■ Task item
Restate the lines from the one containing "Find the location" through the one containing "y-tick-label: 0.2 is", inclusive, with "particular" replaced by "specific" and nothing else changed. Leave the pictures out of your answer.
[[ Data to examine open ]]
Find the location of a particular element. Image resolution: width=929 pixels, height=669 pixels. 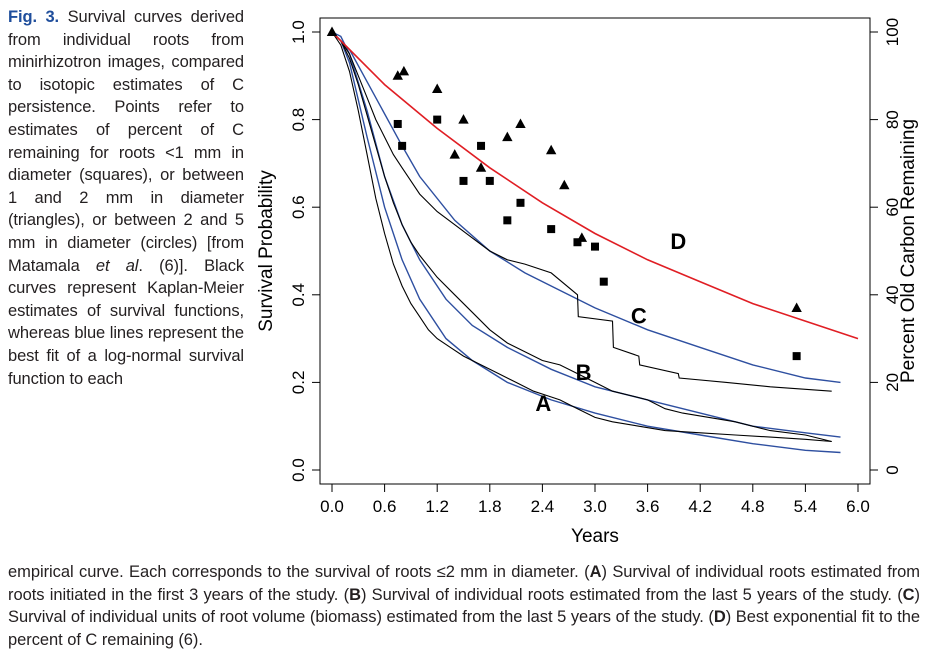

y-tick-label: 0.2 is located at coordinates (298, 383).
[[ Data to examine closed ]]
[[ Data to examine open ]]
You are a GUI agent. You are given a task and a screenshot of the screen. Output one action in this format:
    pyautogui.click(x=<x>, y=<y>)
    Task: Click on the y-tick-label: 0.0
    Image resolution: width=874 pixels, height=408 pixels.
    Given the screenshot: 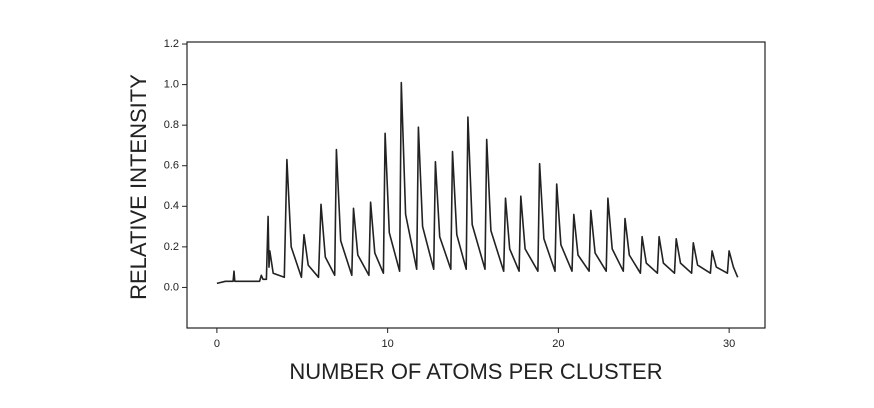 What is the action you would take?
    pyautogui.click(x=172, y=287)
[[ Data to examine closed ]]
■ Answer section
Find the location of a specific element. Image resolution: width=929 pixels, height=669 pixels. 

y-tick-label: 0.2 is located at coordinates (298, 383).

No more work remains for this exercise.